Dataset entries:
—————

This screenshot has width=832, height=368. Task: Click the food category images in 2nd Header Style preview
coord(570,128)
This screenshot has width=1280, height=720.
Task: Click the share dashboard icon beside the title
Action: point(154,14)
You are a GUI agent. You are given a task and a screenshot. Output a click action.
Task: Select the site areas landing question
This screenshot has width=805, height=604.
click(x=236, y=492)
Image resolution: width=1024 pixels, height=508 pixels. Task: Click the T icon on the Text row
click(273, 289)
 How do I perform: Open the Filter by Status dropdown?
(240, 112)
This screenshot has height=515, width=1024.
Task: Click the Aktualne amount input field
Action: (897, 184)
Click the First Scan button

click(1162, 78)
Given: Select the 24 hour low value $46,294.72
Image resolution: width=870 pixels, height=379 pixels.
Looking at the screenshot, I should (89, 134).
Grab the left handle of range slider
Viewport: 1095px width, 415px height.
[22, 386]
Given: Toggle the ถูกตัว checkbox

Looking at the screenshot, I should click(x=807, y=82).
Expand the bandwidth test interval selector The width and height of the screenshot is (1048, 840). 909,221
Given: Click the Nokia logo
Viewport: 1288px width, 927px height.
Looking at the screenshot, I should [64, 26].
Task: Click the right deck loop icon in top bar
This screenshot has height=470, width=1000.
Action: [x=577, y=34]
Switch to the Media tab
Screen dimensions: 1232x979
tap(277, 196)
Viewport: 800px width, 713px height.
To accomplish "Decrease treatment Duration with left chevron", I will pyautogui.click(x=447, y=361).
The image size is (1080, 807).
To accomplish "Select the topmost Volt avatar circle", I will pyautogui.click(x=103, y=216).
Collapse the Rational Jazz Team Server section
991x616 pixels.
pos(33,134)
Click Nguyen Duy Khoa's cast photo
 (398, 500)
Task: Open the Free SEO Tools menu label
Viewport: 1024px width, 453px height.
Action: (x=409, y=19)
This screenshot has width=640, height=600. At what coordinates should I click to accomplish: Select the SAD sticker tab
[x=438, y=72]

—————

- [About this task] Whenever a line of the data holds the string "left", pick that line out.

- [Solution to this exercise]
Grab the left handle of range slider
To accomplish "Decrease treatment Duration with left chevron", I will pyautogui.click(x=447, y=361).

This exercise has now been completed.